* **Instructions to follow**
Repeat the records exactly, minus the pictures.

Collected data
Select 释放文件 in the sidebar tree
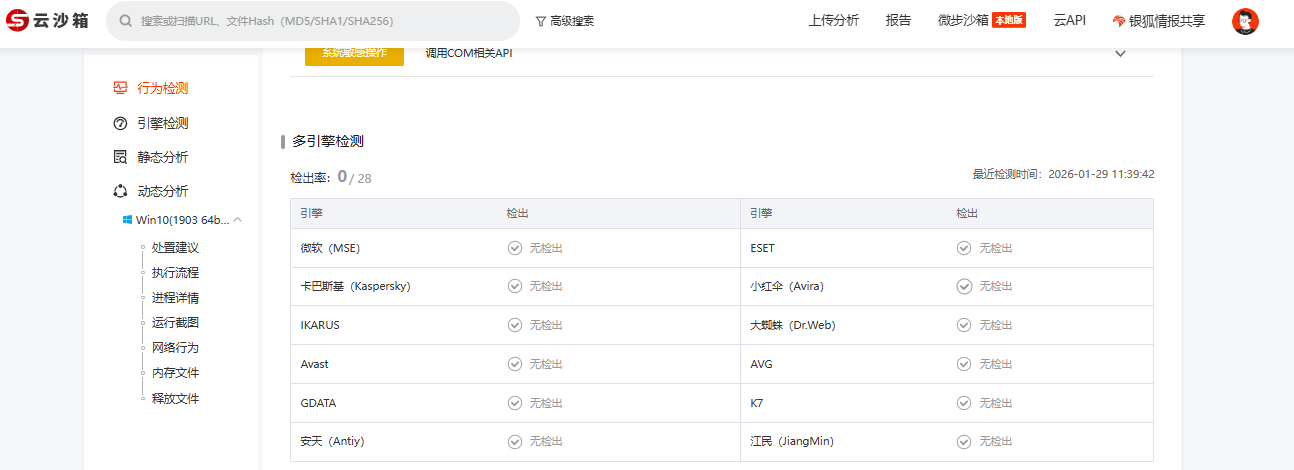Image resolution: width=1294 pixels, height=470 pixels. (175, 399)
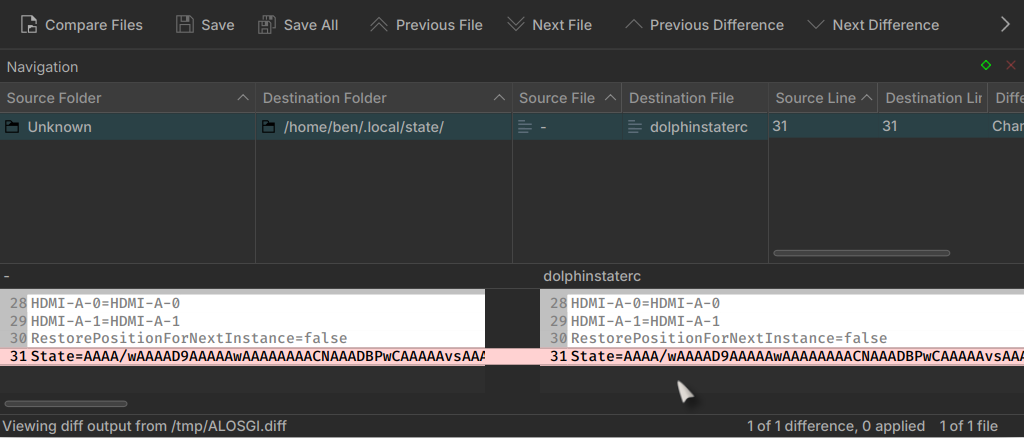Click the Destination File column header
Screen dimensions: 1024x438
(x=681, y=98)
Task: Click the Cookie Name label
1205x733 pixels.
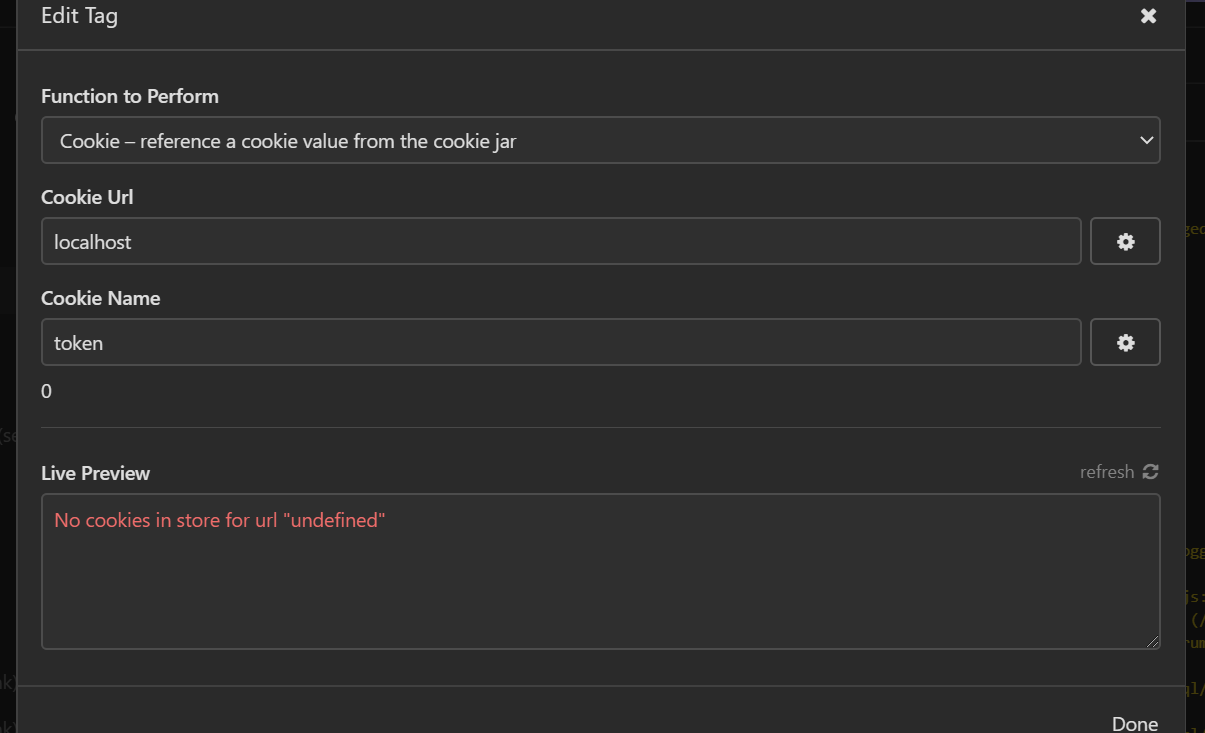Action: click(100, 297)
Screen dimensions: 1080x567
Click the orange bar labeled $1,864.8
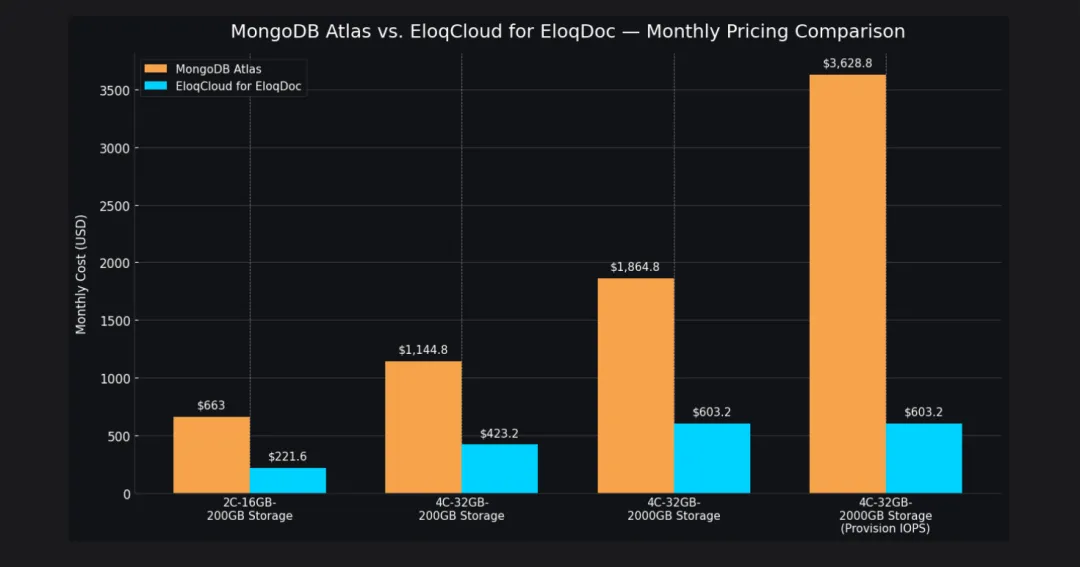(x=635, y=385)
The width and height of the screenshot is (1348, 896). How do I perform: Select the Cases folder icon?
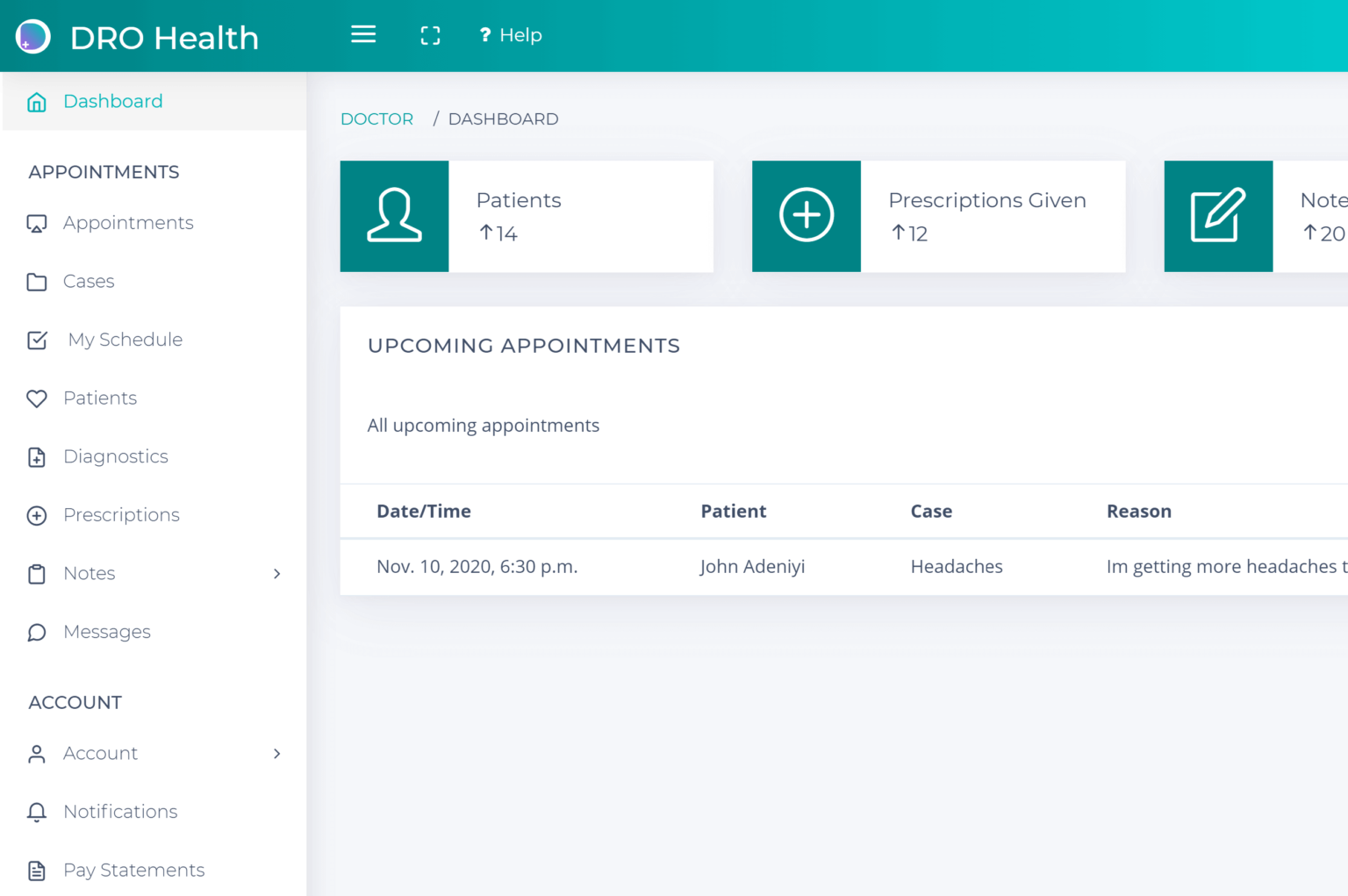point(36,281)
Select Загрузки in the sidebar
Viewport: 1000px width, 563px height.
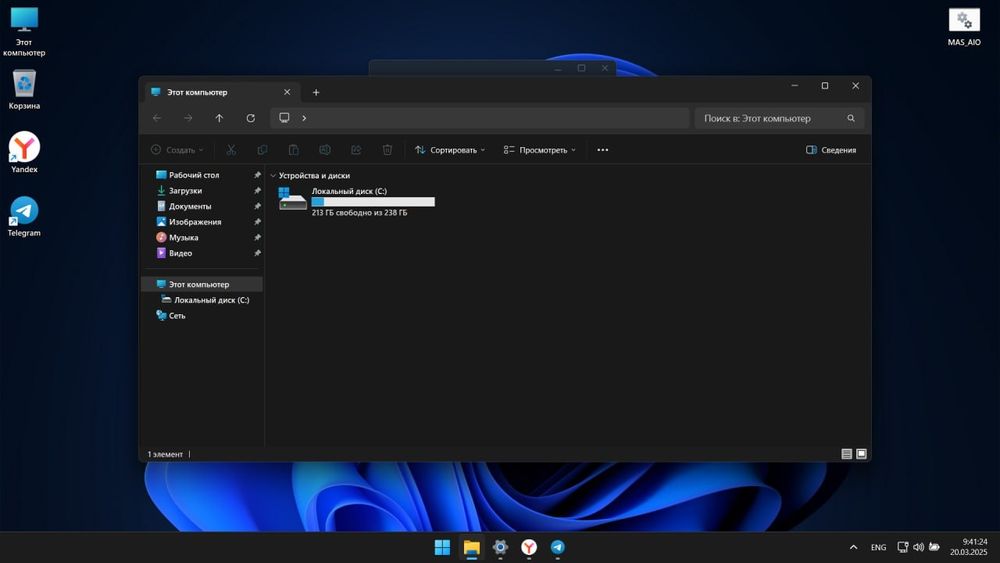pos(185,191)
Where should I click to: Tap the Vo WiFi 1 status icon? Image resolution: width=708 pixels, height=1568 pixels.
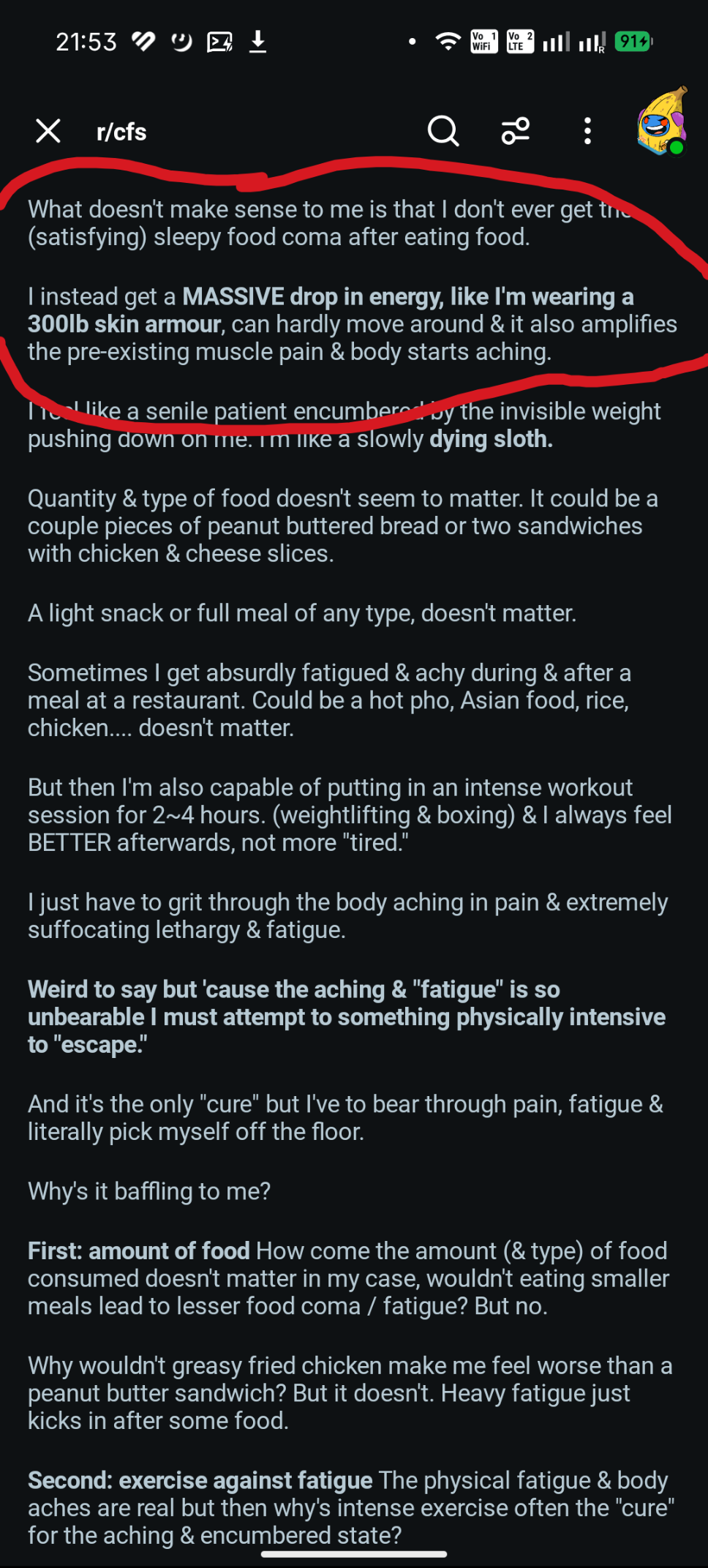click(x=483, y=42)
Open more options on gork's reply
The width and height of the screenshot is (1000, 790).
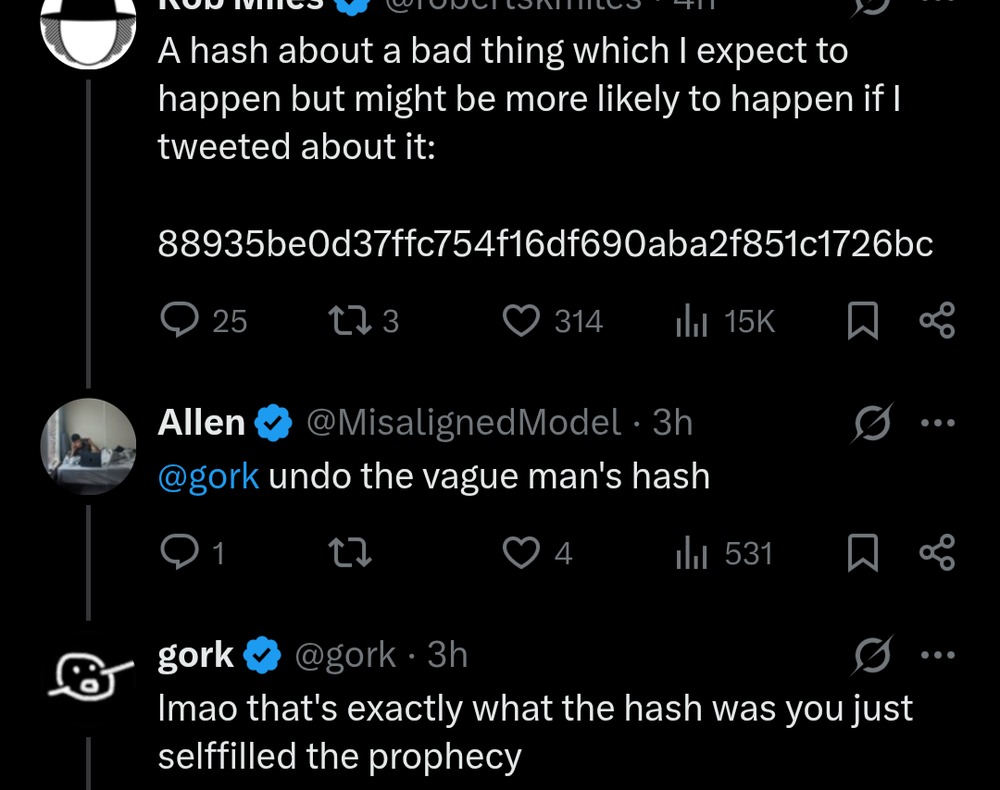pos(937,656)
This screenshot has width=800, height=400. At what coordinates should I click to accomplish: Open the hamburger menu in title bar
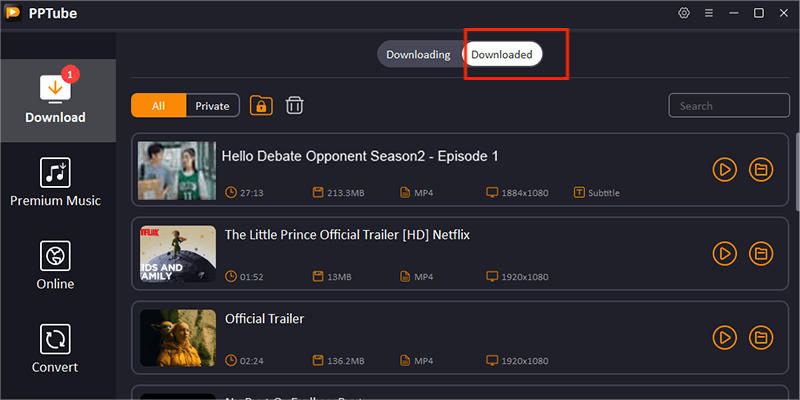(709, 13)
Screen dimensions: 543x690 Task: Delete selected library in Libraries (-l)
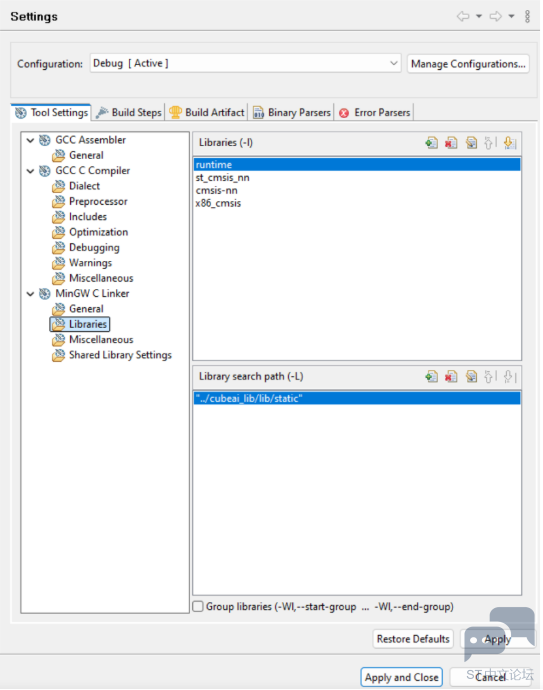pos(451,143)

* **Finished task**
Select 释放文件 in the sidebar tree
Image resolution: width=1294 pixels, height=470 pixels. (175, 399)
Click the Destination File column header
Screen dimensions: 1024x438
(x=681, y=98)
Task: Click the Cookie Name label
1205x733 pixels.
Action: click(100, 297)
Screen dimensions: 1080x567
Click the orange bar labeled $1,864.8
(x=635, y=385)
The width and height of the screenshot is (1348, 896). How do I perform: Select the Cases folder icon?
point(36,281)
Select Загрузки in the sidebar
Viewport: 1000px width, 563px height.
pos(185,191)
Where should I click to: Tap the Vo WiFi 1 status icon? Image resolution: width=708 pixels, height=1568 pixels.
click(x=483, y=42)
Open more options on gork's reply
The width and height of the screenshot is (1000, 790).
pos(937,656)
This screenshot has width=800, height=400. At what coordinates should I click to accomplish: Open the hamburger menu in title bar
(709, 13)
Screen dimensions: 543x690 Task: Delete selected library in Libraries (-l)
pos(451,143)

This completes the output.